Throughout the ages The Adventures of Huckleberry Finn has been a treasured novel to
people of all ages. For young adults the pure adventuresome properties of the book
captivates and inspires wild journeys into the unknown. The book appeals to them only as
a quest filled with danger and narrow escapes. It is widely considered "that children of
12 or so are a little too young to absorb the book's complexities" (Galileo: Morrow).
However, as readers mature and become older, they read the book through enlightened eyes.
They begin to understand the trials and moral struggles that this young boy undergoes in
resisting society, struggles that no adult would relish.
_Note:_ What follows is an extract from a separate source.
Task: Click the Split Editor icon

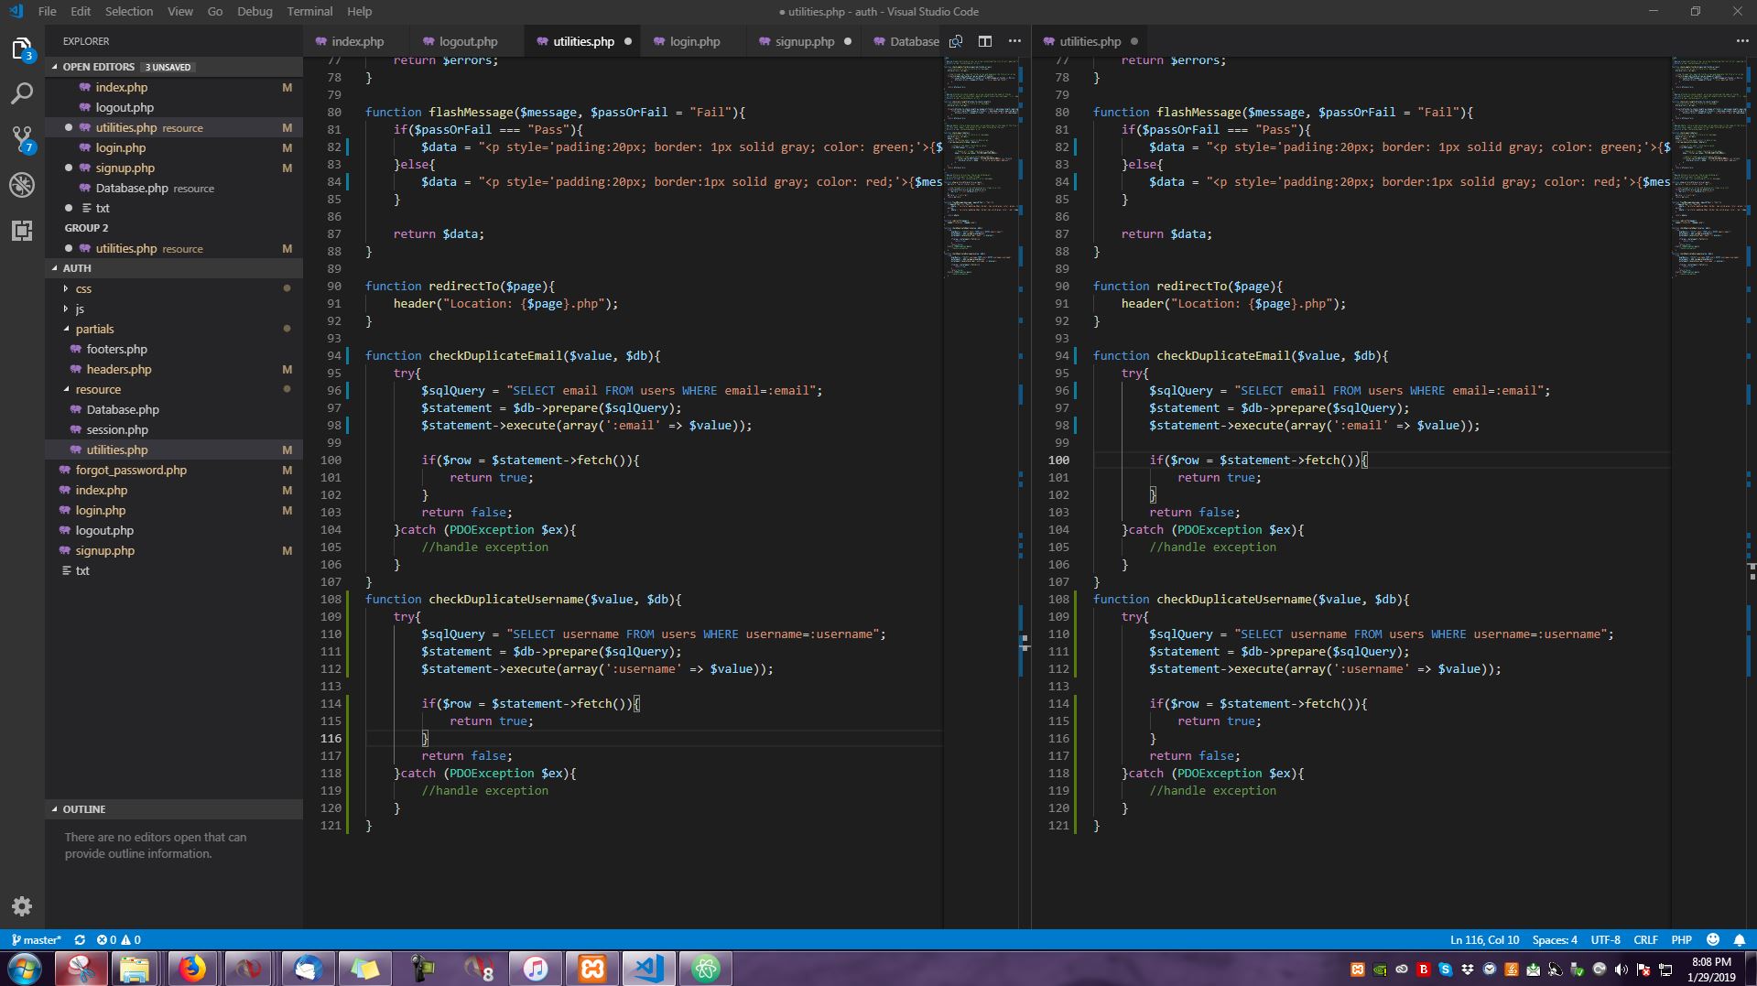Action: click(985, 41)
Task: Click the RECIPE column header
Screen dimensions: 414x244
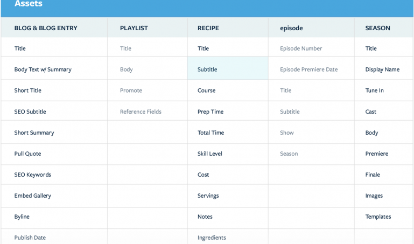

This paper delves into how Huck
Finn rejects the accepted moral values and social mores of his society. 
Huck's independence and freethinking are marvels in a conformist's culture. By itself,
the fact that Huck stands up for something against the then-contemporary beliefs is no
significant event. The remarkable feat is that he stands up for something that he does
not believe. This is a fact seldom considered by our heroic notions of Huck, because in
this day and time slavery and dehumanization are abhorred by almost every ethnicity and
religion. Now people attempt to conceptualize what a tragedy and terror it was for
slaves. The picture is not pretty. Twain helps us with that visualization. Huckleberry
Finn is known as a fairly accurate depiction of what life was like in the south. In a
comparison with Tom Sawyer, Lionel Trilling says,
The truth of Huckleberry Finn is of a different kind from that of Tom Sawyer. It is a
more intense truth, fiercer and more complex. Tom Sawyer has the truth of
honesty—what it says about things and feelings [are] never false and always both
adequate and beautiful. Huckleberry Finn has this kind of truth, too, but it has also the
truth of moral passion; it deals directly with the virtue and depravity of man's heart.
(258)
This assertion tells the reader that most, in that time period, did have the same views,
reactions, and ethics as offered in the book. Huck is in direct opposition and
retaliation with almost all of these tenets. He first demonstrates this by wishing to
leave the Widow Douglas because she wants to "sivilize" him. The interesting observation
is,
…the irony of the Widow's attempt to teach Huck religious principles while she
persists in holding slaves. As with her snuff taking—which was all right because
she did it herself—there seems no relationship between a fundamental sense of
humanity and justice and her religion. Huck's practical morality makes him more
"Christian" than the Widow, though he takes no interest in her lifeless principles.
(Grant 1013)
Huck seems to have the inclination that something is wrong with her beliefs in God and
how people should follow Him, unfortunately he "couldn't see no advantage in going where
she was going, so [he] made up [his] mind [he] wouldn't try for it" (Twain 13). Huck
could not endure these rigors of formal southern training and finally he "couldn't stand
it no longer. [He] lit out" (Twain 13). Huck never did quite feel right in society, in
his hometown or in any of the towns he visited during his daring journey. Only when he
was in his rags and on the river by himself or with Jim did he feel "free and satisfied"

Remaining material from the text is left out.